Mashpee Tribe v. Watt

707 F.2d 23 (1983) | Cited 12 times | First Circuit | May 23, 1983

Before Bownes and Breyer, Circuit Judges, and Caffrey,*fn* District Judge.

Per Curiam. We have examined the record in this case and the prior case, Mashpee Tribe v. Town of Mashpee, 447 F. Supp. 940, 950 (D. Mass. 1978), aff'd sub nom. Mashpee Tribe v. New Seabury Corp., 592 F.2d 575 (1st Cir.), cert. denied, 444 U.S. 866, 62 L. Ed. 2d 90, 100 S. Ct. 138 (1979), with care, and we have reached three conclusions. First, the decision in the prior case rested on the tribe's inability to prove an essential element of its substantive claim, its continued tribal identity; the dismissal order therefore was a judgment on the merits rather than a dismissal for lack of subject matter jurisdiction. Second, all claims in this case are either the same as, or logically dependent upon, the basic claim presented in the first case -- namely, whether the Mashpee Tribe is legally entitled to its "tribal land" in and around Mashpee, Massachusetts. See generally Epps v. Andrus, 611 F.2d 915 (1st Cir. 1979); Shulthis v. McDougal, 170 F. 529 533 (8th Cir. 1909), appeal dismissed, 225 U.S. 561, 56 L. Ed. 1205, 32 S. Ct. 704 (1912); United States v. Felter, 546 F. Supp. 1002, 1022 (D. Utah 1982); F. Cohen, Handbook of Federal Indian Law 605-11 (1982 ed.). Third, this claim was fairly litigated in the first suit, and the interests of the tribe and its members were fully and fairly represented. See, e.g., Hansberry v. Lee, 311 U.S. 32, 85 L. Ed. 22, 61 S. Ct. 115 (1940); Nathan v. Rowan, 651 F.2d 1223 (6th Cir. 1981); Haas v. Howard, 579 F.2d 654, 657 n.2 (1st Cir. 1978).

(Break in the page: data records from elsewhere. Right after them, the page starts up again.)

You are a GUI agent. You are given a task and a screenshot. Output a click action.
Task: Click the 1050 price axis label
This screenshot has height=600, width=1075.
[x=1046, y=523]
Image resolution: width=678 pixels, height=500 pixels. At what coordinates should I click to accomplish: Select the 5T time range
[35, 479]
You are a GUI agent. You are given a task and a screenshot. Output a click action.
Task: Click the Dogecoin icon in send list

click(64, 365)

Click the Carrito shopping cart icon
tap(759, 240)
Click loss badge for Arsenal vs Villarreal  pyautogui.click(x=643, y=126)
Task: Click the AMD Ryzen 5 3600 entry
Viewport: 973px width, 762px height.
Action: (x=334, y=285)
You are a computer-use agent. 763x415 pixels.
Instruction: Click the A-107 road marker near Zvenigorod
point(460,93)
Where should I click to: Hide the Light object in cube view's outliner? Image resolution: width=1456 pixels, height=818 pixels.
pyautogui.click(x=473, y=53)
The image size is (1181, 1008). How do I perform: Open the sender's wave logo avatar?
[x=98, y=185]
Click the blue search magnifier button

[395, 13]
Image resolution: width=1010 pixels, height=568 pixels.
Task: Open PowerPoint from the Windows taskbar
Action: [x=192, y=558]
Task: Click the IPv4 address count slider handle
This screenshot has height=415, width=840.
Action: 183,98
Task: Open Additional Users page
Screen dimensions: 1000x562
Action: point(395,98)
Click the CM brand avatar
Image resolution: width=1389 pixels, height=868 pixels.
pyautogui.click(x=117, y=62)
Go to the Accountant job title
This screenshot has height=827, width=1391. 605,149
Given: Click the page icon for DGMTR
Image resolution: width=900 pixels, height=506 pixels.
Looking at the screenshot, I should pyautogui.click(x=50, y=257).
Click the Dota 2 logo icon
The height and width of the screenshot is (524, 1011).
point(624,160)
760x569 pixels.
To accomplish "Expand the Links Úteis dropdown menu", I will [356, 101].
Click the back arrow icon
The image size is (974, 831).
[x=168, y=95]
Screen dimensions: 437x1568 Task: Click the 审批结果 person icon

Under these circumstances, this effort to relitigate the tribe's claim is barred by elementary principles of res judicata. See Restatement (Second) of Judgments §§ 19, 24-25, 41 (1982); 3 Bracton, On the Laws and Customs of England 3510-52 (S. Thorne trans. 1977) (circa 1250). The addition of other defendants and parcels of land does not change the result, for title to all Mashpee land is what was, and what remains, at stake. See Mendez v. Bowie, 118 F.2d 435, 440 (1st Cir.), cert. denied sub nom. Rios v. Bowie, 314 U.S. 639, 86 L. Ed. 513, 62 S. Ct. 76 (1941); Mertes v. Mertes, 350 F. Supp. 472 (D. Del. 1972), aff'd by order, 411 U.S. 961, 93 S. Ct. 2141, 36 L. Ed. 2d 681 (1973); Restatement (Second) of Judgments §§ 25, 43 comment c (1982). Indian land claims are not entitled to a special exemption from these principles. See Arizona v. California, 460 U.S. 605, 103 S. Ct. 1382, 75 L. Ed. 2d 318, 51 U.S.L.W. 4325, 4331 (U.S. Mar. 30, 1983) (dictum); Heckman v. United States, 224 U.S. 413, 445-46, 56 L. Ed. 820, 32 S. Ct. 424 (1912). Our examination of the trial court confirms our previous conclusion that the trial court was not biased; we deny the plaintiffs' second motion to disqualify the trial judge, as well as all remaining motions.

The judgment of the district court is affirmed. The petition for mandamus and all other motions are denied.

* Of the District of Massachusetts, sitting by designation.